### Problem requirements
In the text on state, algebra and operations, what is the Algebra responsible for when the state type is a vector?

### Excerpted passage
══════════════════════════════

State Algebra Operations

Operations
Algebra
Pre-Defined implementations
Example expressions

	Note
	The following does not apply to implicit steppers like implicit_euler or Rosenbrock 4 as there the `state_type` can not be changed from `ublas::vector` and no algebra/operations are used.

The State, Algebra and Operations together define a concept describing how the mathematical vector operations required for the stepper algorithms are performed. The typical vector operation done within steppers is

y = Σ α_i x_i.

The State represents the state variable of an ODE, usually denoted with x. Algorithmically, the state is often realized as a vector< double > or array< double , N >, however, the genericity of odeint enables you to basically use anything as a state type. The algorithmic counterpart of such mathematical expressions is divided into two parts. First, the Algebra is used to account for the vector character of the equation. In the case of a vector as state type this means the Algebra is responsible for iteration over all vector elements. Second, the Operations are used to represent the actual operation applied to each of the vector elements. So the Algebra iterates over all elements of the States and calls an operation taken from the Operations for each element. This is where State, Algebra and Operations have to work together to make odeint running. Please have a look at the range_algebra and default_operations to see an example how this is implemented.

══════════════════════════════

### Provided data

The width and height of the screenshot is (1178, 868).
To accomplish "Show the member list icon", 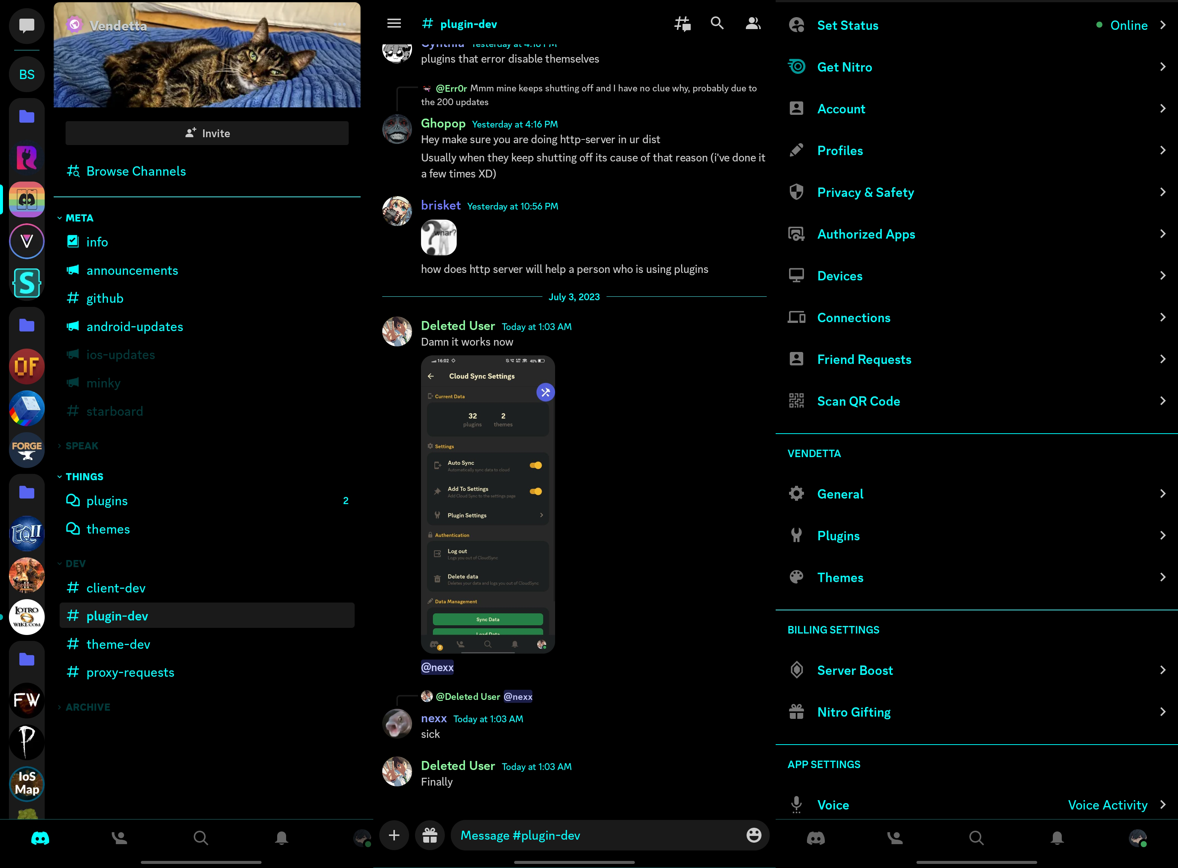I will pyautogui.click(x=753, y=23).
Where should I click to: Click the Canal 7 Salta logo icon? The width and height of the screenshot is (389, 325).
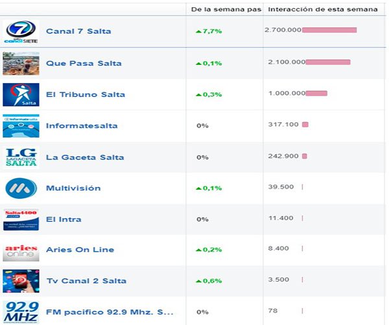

══════════════════════════════

### Final result
It is responsible for iterating over all the vector elements.